Fink declined to comment further, saying that it was a personnel matter.

Chris Victor will serve as interim head coach for the rest of the season, and he was in charge Wednesday as the Redhawks opened the season with a 69-66 win over Alcorn State.

Hayford was placed on administrative leave Nov. 5, one day before a report published by Stadium Basketball Insider’s Jeff Goodman said that Hayford repeated the “N-word” once during the summer and again on Nov. 4.


Goodman wrote that the latest incident occurred after a Black player used the word during a scrimmage, and an official noticed. Hayford reportedly repeated the word in an effort to curtail its use.

According to the report, Hayford said: “Did you say the N-word?”

It is unclear from Goodman’s report whether Hayford used the full, actual slur or used the common shorthand to refer to the slur. Seattle University did not release any more details about what led to Hayford’s resignation, but officials also have not denied what Goodman published in his report.

Goodman cited unnamed sources who said that Hayford apologized to the team Friday, but a majority of players refused to play for him.

The next day, the university announced that Hayford had been placed on leave. And now he is out.

“I have always held the belief that the use of racial slurs has no place in society, despite their origin,” Hayford wrote in a statement to The Seattle Times. “However, my recent attempts at curtailing the use of a repugnant word within my own program was misguided and created division among our student-athletes to whom I have apologized. Given the result, and in the best interest of the program, I have chosen to resign my position as head men’s basketball coach at Seattle U. I wish them all the best this season.”


Players were not made available to comment on the situation after Wednesday night’s game.
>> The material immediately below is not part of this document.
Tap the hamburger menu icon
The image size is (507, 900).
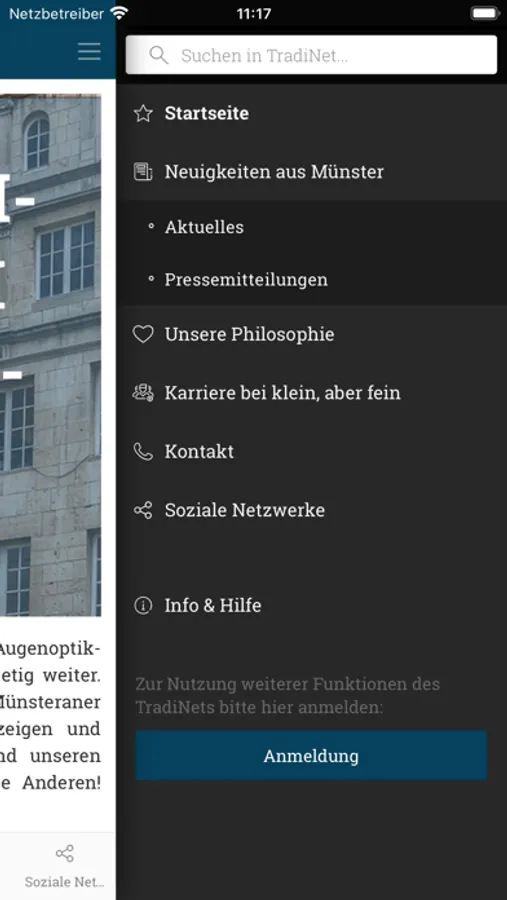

But on Thursday night, fifth-year senior Aaron Nettles said on Twitter: “The events of the past few weeks have been humiliating and is not indicative of what we stand for as a team. Hearing offensive and racially insensitive remarks from our leader has been both disheartening and emotional. We are thankful for the way in which our athletic department handled the situation, allowing us to refocus our collective effort on the season and each game in front of us.
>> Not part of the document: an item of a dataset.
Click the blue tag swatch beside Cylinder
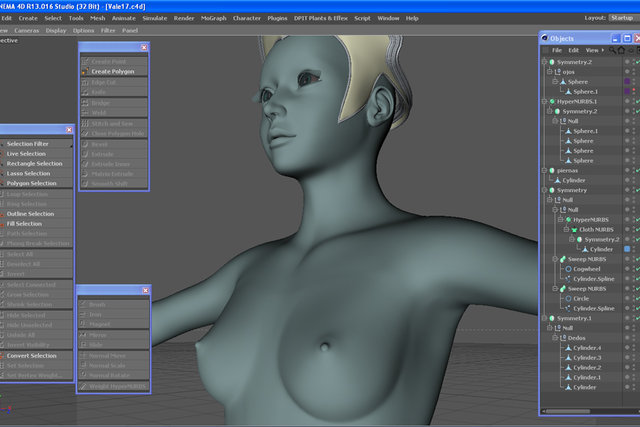 [627, 249]
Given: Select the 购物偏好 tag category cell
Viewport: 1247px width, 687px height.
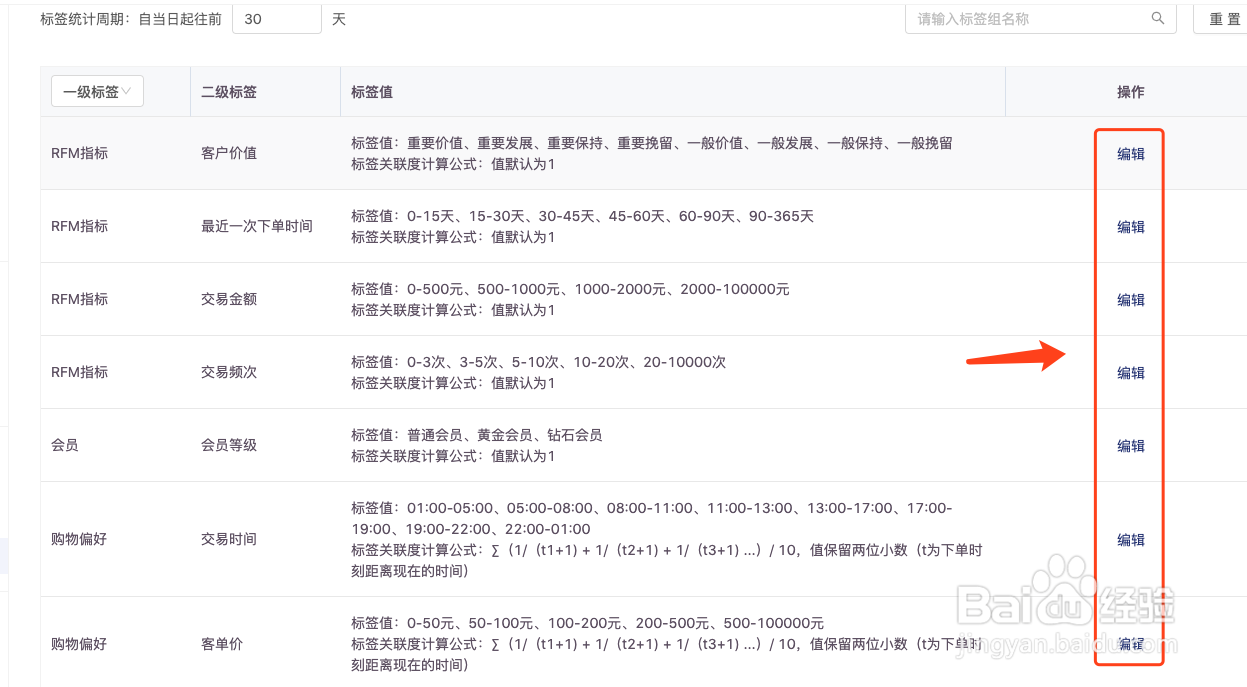Looking at the screenshot, I should 78,539.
“We stand together as we move forward.

“– Seattle U Basketball Family.”

In the school’s release, Fink said, “Seattle University has initiated a review of the climate within the program.”

“We are committed to advancing an athletic community that is inclusively excellent,” Fink said in the release. “We will take additional steps to ensure any concerns within the program are addressed and that all our student athletes are seen, heard, and supported.”

Hayford had a record of 64-55 at Seattle U. He has an overall record of 424-230, with previous stints at Sioux Falls, Whitworth and Eastern Washington.

Victor coached for two seasons under Hayford at Eastern Washington before joining Hayford at Seattle U when he was hired to replace Cameron Dollar.

Victor helped lead Concordia to a NAIA national title as a player in 2003, and he has five years of head coaching experience, compiling a 103-39 record at Citrus College in Glendora, California.